Quel fortuito contatto con le ginocchia di Aldina aveva riportato Diego indietro di qualche anno, quando da studente era costretto a viaggiare tutte le mattine verso la provincia su quei pullman sgangherati e sempre affollati. Allora gli amici e i compagni di scuola facevano a gara su chi riusciva ad avere un momentaneo approccio con una ragazza, a toccarla furtivamente approfittando della ressa e degli ondeggiamenti della corriera. Spesso andava bene, ma a volte volavano scappellotti e improperi all’indirizzo dei più maldestri. E all’arrivo si stilavano le classifiche, quella "ci sta", per cui vale la pena ritentare domani, quell’altra no, perché troppo superba e scorbutica. Adesso, Aldina ci stava!

Poco dopo si udì lo stridio dei freni del treno ed il lungo convoglio pose momentaneamente fine alla sua corsa. Erano giunti a Messina, e presto sarebbero iniziate le grandi manovre per salire sul traghetto e cominciare la traversata dello stretto. I più curiosi, fra poco, sicuramente avrebbero abbandonato le carrozze per salire in coperta alla ricerca di un panino e di un caffè, e per ammirare lo spettacolare paesaggio dello stretto. E cullati dalla frizzante brezza marina, avrebbero rivolto lo sguardo oltre le case della città, al di là della barriera delle verdi colline, alla ricerca del loro paesello che temevano di abbandonare per sempre.

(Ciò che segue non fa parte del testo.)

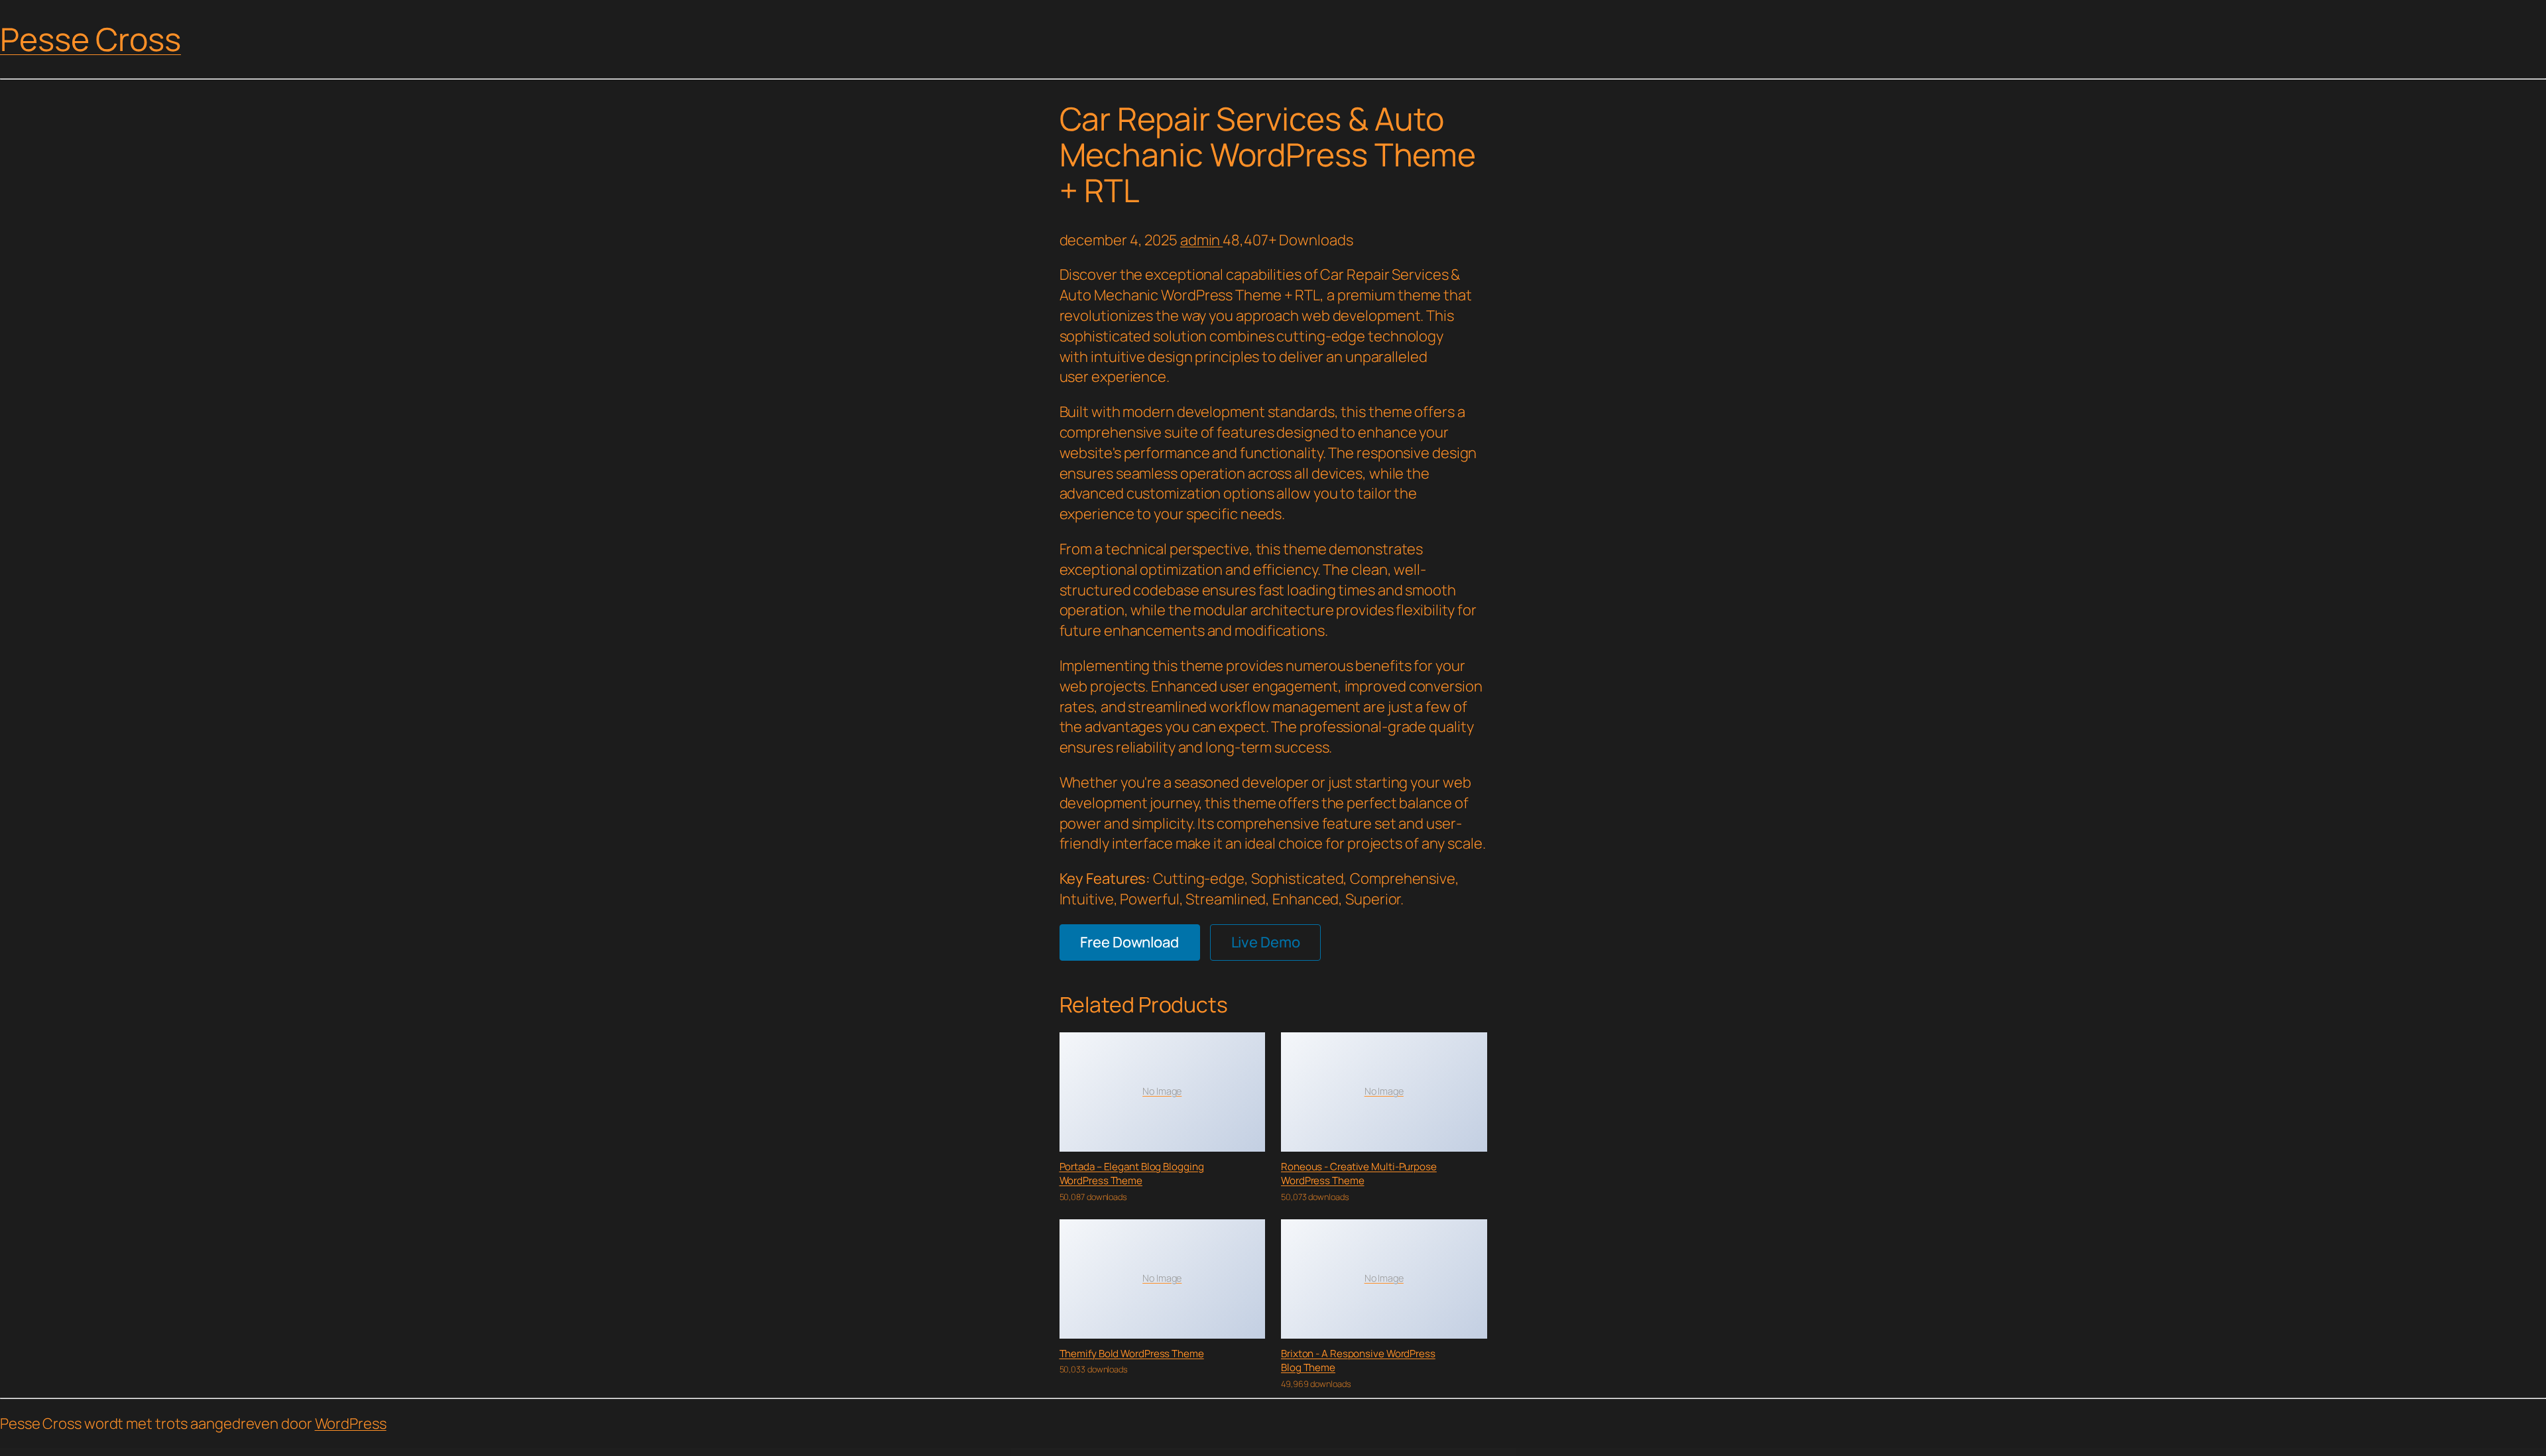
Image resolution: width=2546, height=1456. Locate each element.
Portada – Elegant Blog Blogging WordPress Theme (1132, 1173)
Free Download (1129, 942)
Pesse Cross (90, 38)
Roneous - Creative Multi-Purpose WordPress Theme (1359, 1173)
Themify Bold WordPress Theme (1132, 1354)
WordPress (351, 1423)
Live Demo (1265, 942)
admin (1201, 240)
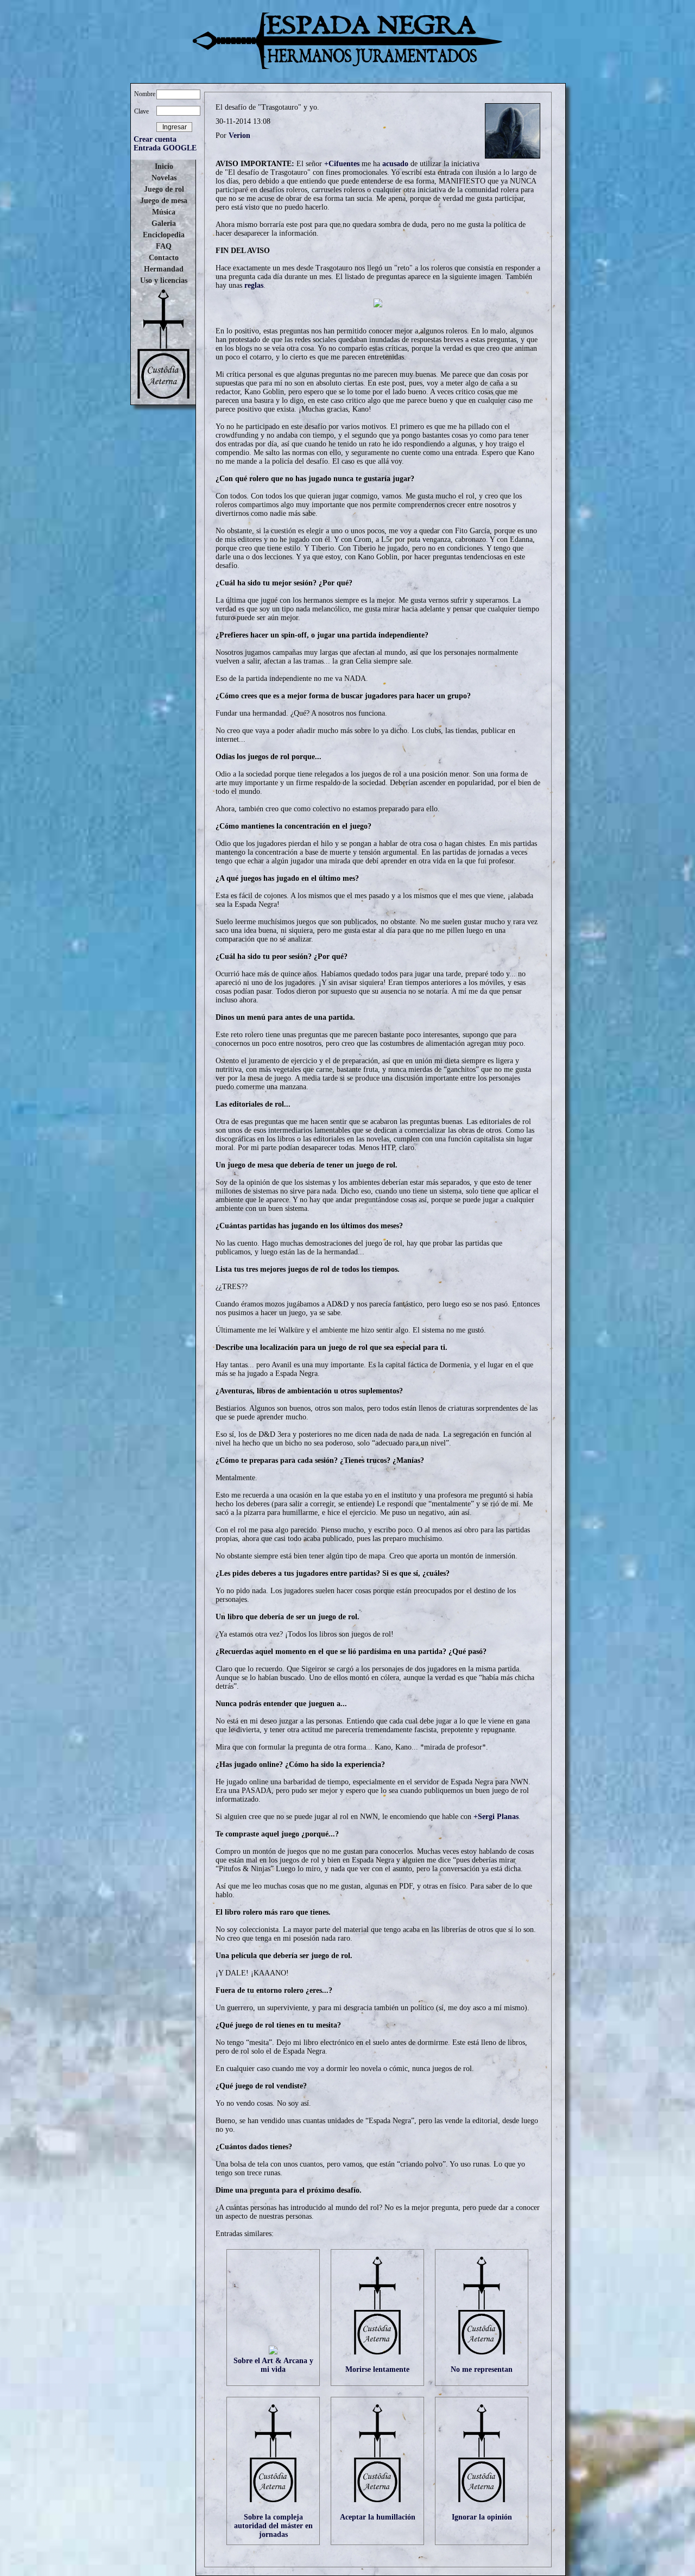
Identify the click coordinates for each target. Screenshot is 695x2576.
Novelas (163, 178)
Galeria (163, 223)
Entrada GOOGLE (165, 148)
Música (163, 212)
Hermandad (164, 269)
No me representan (482, 2369)
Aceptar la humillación (377, 2517)
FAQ (164, 246)
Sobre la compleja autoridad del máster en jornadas (273, 2526)
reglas (253, 285)
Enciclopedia (164, 235)
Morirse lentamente (377, 2369)
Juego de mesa (163, 201)
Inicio (164, 166)
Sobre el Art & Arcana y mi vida (273, 2365)
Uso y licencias (163, 280)
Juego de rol (164, 189)
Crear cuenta (155, 139)
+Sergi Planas (496, 1817)
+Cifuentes (341, 164)
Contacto (164, 258)
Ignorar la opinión (482, 2517)
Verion (239, 135)
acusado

Diego, con mestizia e commozione, osservava le case divenire sempre più piccole, vedeva la madonnina del porto allontanarsi sempre più; e avvertiva una dolorosa lacerazione, come quando strappando con forza un ciuffo d’erba si tirano insieme terra e radici, e si sente che queste oppongono una certa resistenza per poi cedere lentamente ma inesorabilmente, dopo avere emesso l’ultimo gemito del distacco. Spostarsi da un posto ad un altro in terraferma, non é come varcare un braccio di mare, come lasciarsi alle spalle le onde marine che danno un senso di taglio profondo, fisico e temporale. Il ritorno al punto di partenza, in terraferma, é molto facile, puoi farlo a dorso d’asino, a piedi o in treno; ma l’idea di dovere attraversare il mare per fare ritorno alla propria casa complica ogni cosa. Ormai il grande passo era compiuto, e il cordone ombelicale che lo teneva fortemente legato alla sua terra era stato tagliato. Le colonne d’Ercole, simbolicamente e da sempre ancorate tra Scilla e Cariddi, rappresentate da quei pochi chilometri di mare che separano ogni siciliano dalla terraferma, erano state violate. Si consolava al pensiero che, lasciata una madonnina, ne avrebbe trovata un’altra più grande e più bella, e magari più miracolosa, per risolvere i suoi tanti problemi. Una madonnina centenaria, piantata saldamente sulla terraferma, in grado di controllare e sentire tutto, dall’alto dei suoi cento metri; e non come quella del porto che, circondata dall’acqua e quasi traballante tra i flutti, sembrava più impegnata a reggersi in equilibrio piuttosto che a dare retta ai pensieri e alle preoccupazioni di chi le si rivolgeva con fede e devozione.